I think the bands that have had an effect in me and Holy Motors are mostly from outside Estonia actually – Tamaryn from New Zealand, My Bloody Valentine, Brian Jonestown Massacre, and a lot of film scores. I like bands from here of course – Faun Racket is maybe one of the best bands in Estonia, and I admire Vul Vulpes – but most Estonians listen to mainstream pop and indie. There are people doing interesting things here, but it’s underground by comparison.
Roomet Jakapi (Kreatiivmootor)
I actually played every night at Tallinn Music Week this year. The first one was a band formed one hour before the gig, at an art opening. The second was a nosy jazz-rock group Phlox, who I guest with often. Yesterday was the city stage gig with Kreatiivmootor, in the mall – it was even more chaotic than usual. And then Kreatiivmootor’s main show at Von Krahl.

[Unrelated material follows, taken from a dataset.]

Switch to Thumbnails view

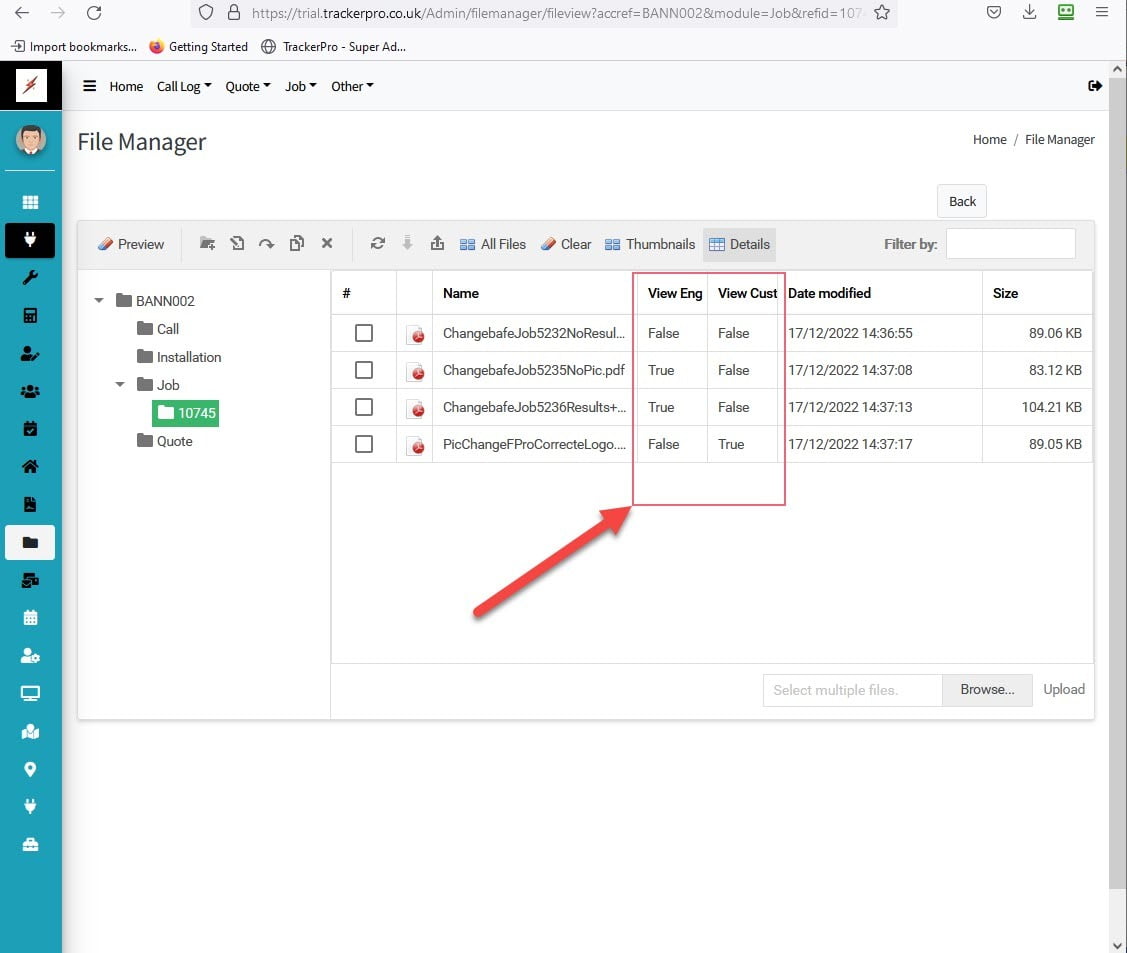[650, 244]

We use backing tracks that are composed, then the drummer is free to improvise or work out something that fits the Ableton rhythm pattern. So the percussion unit has no obligation to make the rhythm itself. The sax and vocals are completely improvised, the guitar is 50/50.
We have a lot of different professional backgrounds in this band. I’m a ‘senior researcher’, on the history of early modern British philosophy. Our drummer is a natural scientist – nano technology, material science. Our bass player is a specialist in criminal law, the percussionist is a German teacher, and the saxophonist studied psychology, and does translation. Oh, and we have a biologist.
I do my lot of improv with musicians with classical or jazz players outside of Kreatiivmootor. It’s a tiny and specific scene, but even there I’ve heard comments from Danish or other international types, that there is ‘something going on’ in Estonia… they partly explain it by the geographical and cultural location we have here.
There are a lot of bands here whose music is hard to define – who aren’t trying to be perfect in a particular genre. It wasn’t like this ten years ago, it’s developing quickly. We had all kinds of music in the Soviet era as well, but there’s now kind of an explosion of new bands. We’ve played with a board range of them, all pretty different… there’s definitely an awareness of what the others are doing, and a mutual respect.